After reassurances that construction would not hamper civilian shipping or military harbor operations, the U.S. War Department, which owned land on either side of the strait, gave the go-ahead. Excavators moved more than 3 million cubic feet of dirt and stone in 1933 before pouring the massive concrete anchorages. Divers fought tricky currents to lay blast charges for the southern tower’s base, working blindly in murky ocean and risking “the bends” from decompressing too fast under the tight work schedule. While Strauss initially proposed an awkward cross between a suspension and cantilever structure, designers ultimately dared build what became the world’s longest main suspension span, 4,200 feet between the two towers. The bridge was calculated to flex and sway as much as twenty-seven feet in strong Pacific gales. The 7,659-foot-long cables would absorb the brutal wind stress, each more than three feet in diameter, the biggest ever made. Technological innovations speeded up the onsite spinning of the cables; each bundled together more than 27,000 individual strands, enough wire to circle the equator three times.
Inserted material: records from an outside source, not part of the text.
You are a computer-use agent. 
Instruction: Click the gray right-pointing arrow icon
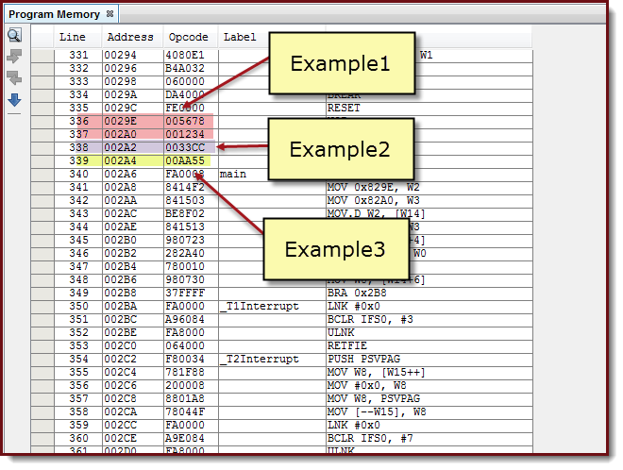(x=14, y=57)
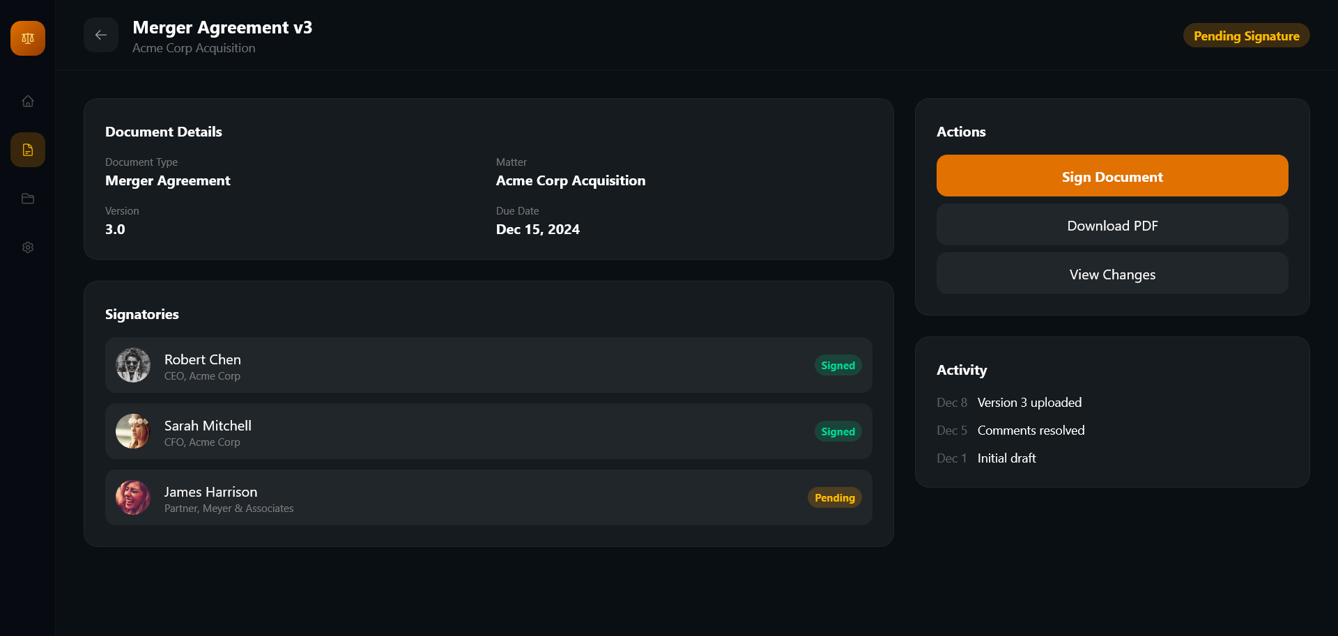Select the James Harrison signatory row
The image size is (1338, 636).
click(x=488, y=497)
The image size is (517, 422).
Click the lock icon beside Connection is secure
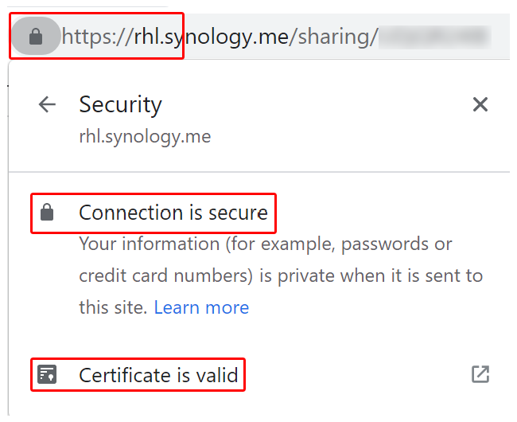[x=47, y=212]
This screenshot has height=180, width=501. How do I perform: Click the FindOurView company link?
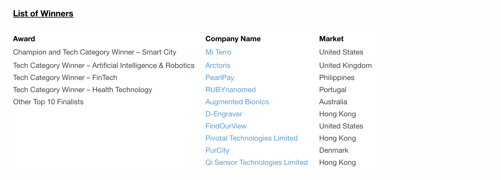226,126
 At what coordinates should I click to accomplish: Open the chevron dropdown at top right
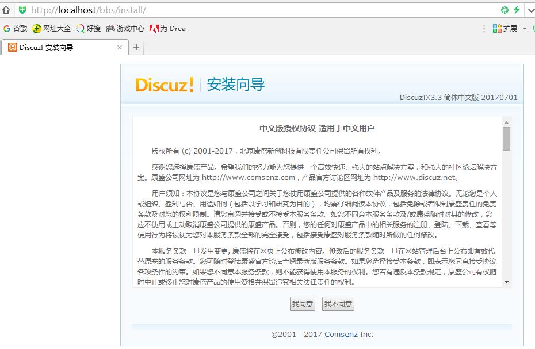[530, 10]
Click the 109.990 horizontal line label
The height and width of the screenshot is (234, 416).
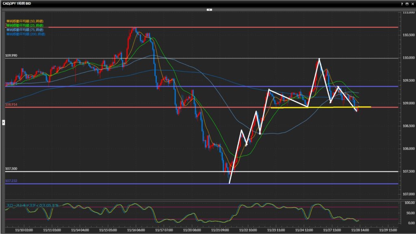tap(11, 55)
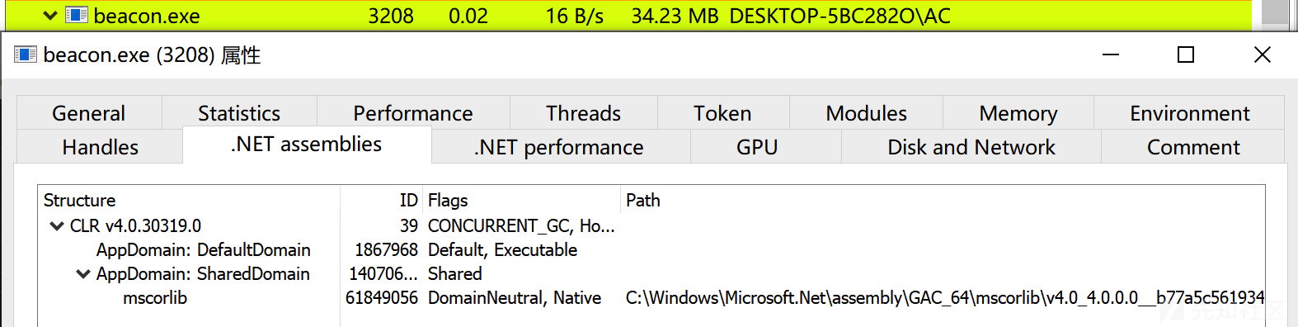The width and height of the screenshot is (1298, 327).
Task: Open the Environment tab
Action: point(1190,113)
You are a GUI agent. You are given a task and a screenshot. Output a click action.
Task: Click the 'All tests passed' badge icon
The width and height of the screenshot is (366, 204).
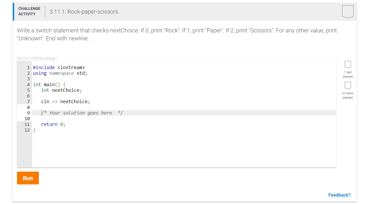point(348,86)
Bridge architects gave the structure a distinctiveness to match the dramatic setting, with its elegant Art Deco style and vibrant “international orange” paint. The bay’s freezing fog and sixty-mile-per-hour wind gusts made the slippery metal catwalks and girders incredibly treacherous for the high-steel workers. Conventional expectations projected that for each million dollars spent on a major bridge, one death would occur. Strauss insisted that workers don an early version of the modern hardhat and use safety lines, while spending more than $130,000 to sling a safety net beneath the entire span. This net caught nineteen men who otherwise would have fallen to their death, survivors subsequently nicknamed the “Halfway to Hell Club.” Showboating workers had to be dissuaded from jumping into the net for thrills. The admirable safety record of months without a single fatality was shattered when an unsafe scaffold collapsed and tore the net loose, killing ten workers.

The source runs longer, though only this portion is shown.